++++ Record extracts ++++
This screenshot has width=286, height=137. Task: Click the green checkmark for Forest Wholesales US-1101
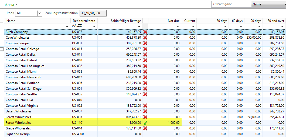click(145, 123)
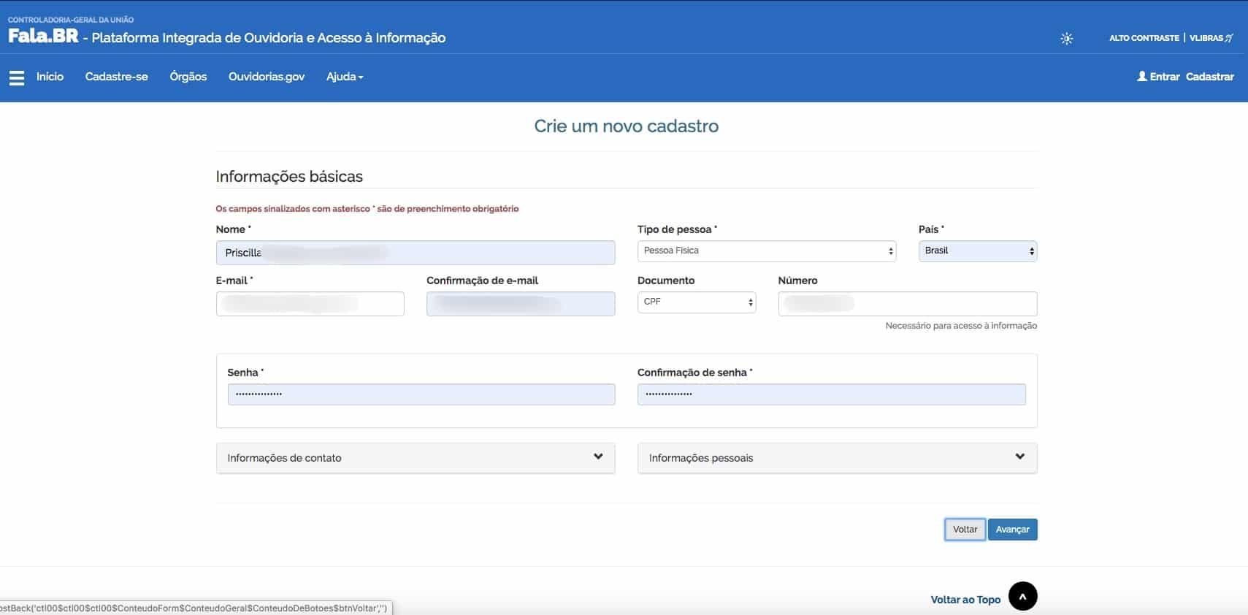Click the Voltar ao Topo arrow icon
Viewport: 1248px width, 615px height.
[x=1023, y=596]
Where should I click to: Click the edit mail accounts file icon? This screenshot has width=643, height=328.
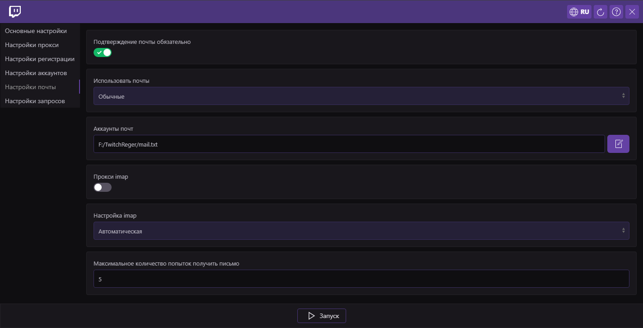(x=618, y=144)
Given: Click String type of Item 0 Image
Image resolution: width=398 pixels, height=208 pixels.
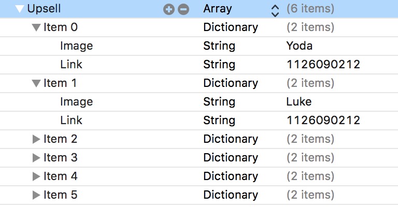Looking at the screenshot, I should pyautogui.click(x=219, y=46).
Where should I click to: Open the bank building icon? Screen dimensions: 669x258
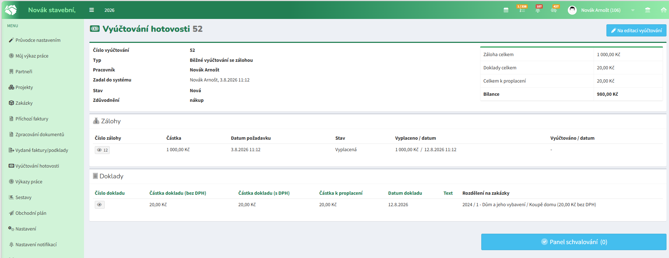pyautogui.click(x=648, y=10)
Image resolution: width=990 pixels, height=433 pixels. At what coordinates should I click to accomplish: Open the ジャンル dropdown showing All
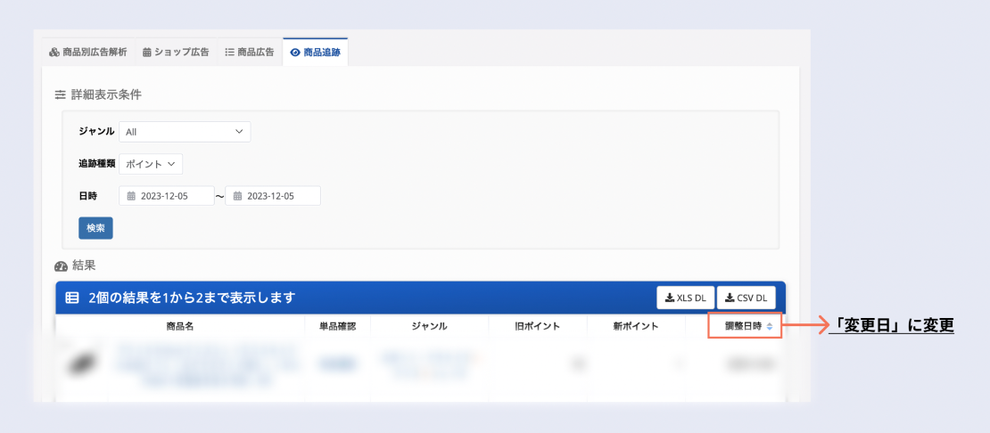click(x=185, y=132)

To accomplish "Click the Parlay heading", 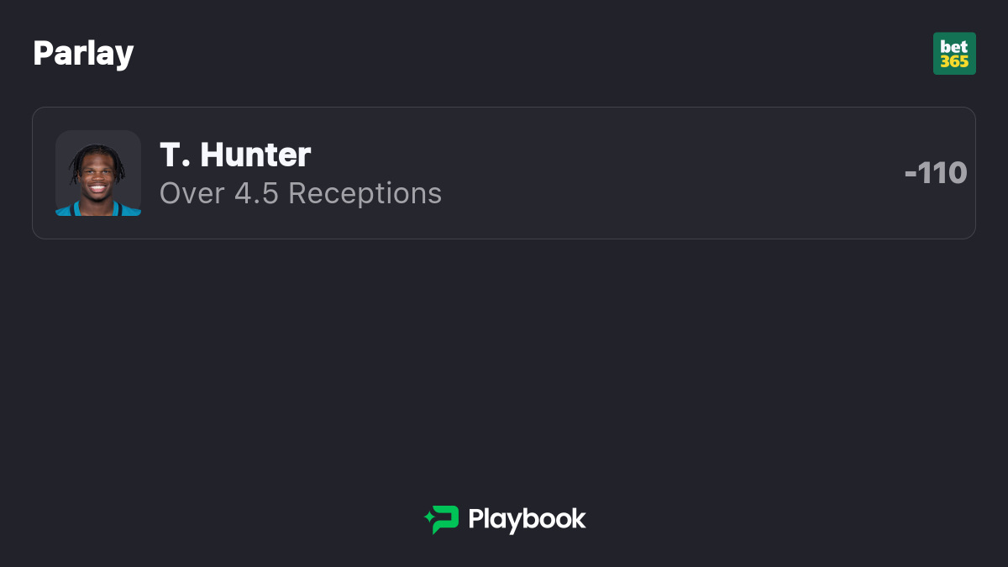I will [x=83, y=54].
++++
++++ Record extracts ++++
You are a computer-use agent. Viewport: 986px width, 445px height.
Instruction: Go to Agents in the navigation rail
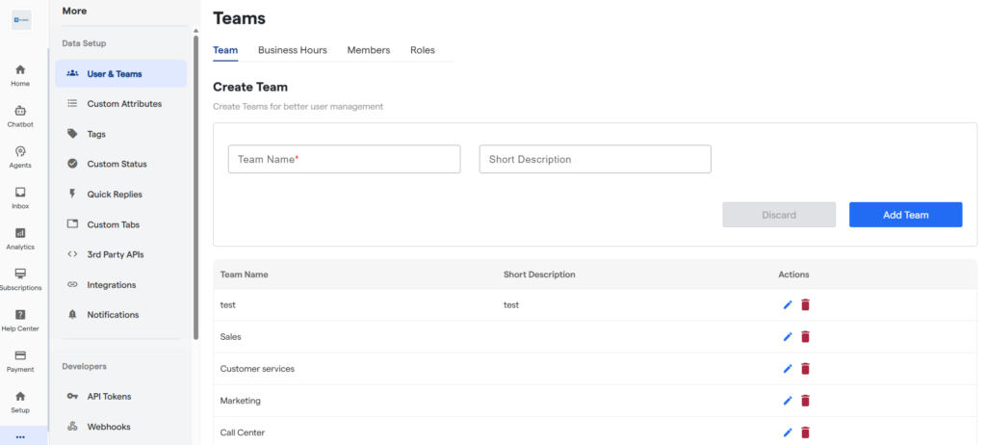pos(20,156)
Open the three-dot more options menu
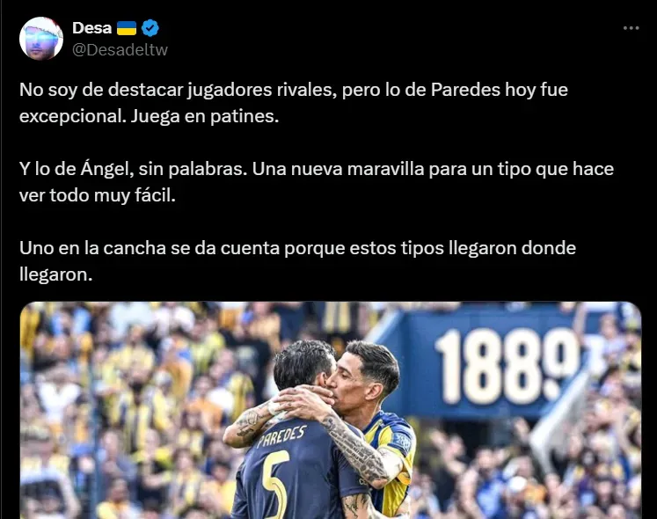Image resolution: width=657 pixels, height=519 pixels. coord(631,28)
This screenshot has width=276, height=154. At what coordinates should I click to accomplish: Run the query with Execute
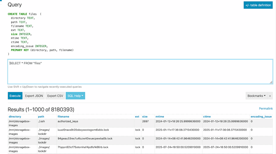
++++
++++ Record extracts ++++
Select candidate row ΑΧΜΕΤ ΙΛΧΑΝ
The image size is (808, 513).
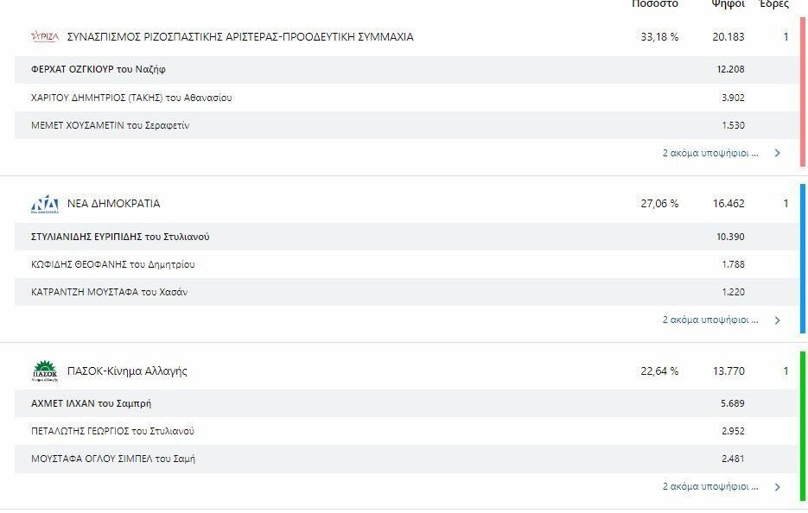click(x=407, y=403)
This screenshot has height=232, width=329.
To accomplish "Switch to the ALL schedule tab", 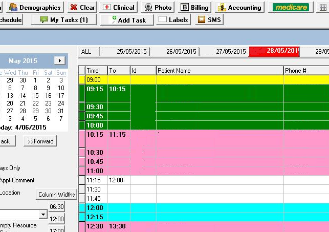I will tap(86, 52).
++++
Task statement: Set the pictures aside and retype exactly the lines above from the line with "You are a computer-use" to the line with "This screenshot has width=276, height=154.", both included, adding no others.

Your solution:
You are a computer-use agent. Viewport: 986px width, 445px height.
Instruction: Go to Agents in the navigation rail
pos(20,156)
Open the three-dot more options menu
Image resolution: width=657 pixels, height=519 pixels. coord(631,28)
This screenshot has width=276, height=154. At what coordinates should I click to accomplish: Run the query with Execute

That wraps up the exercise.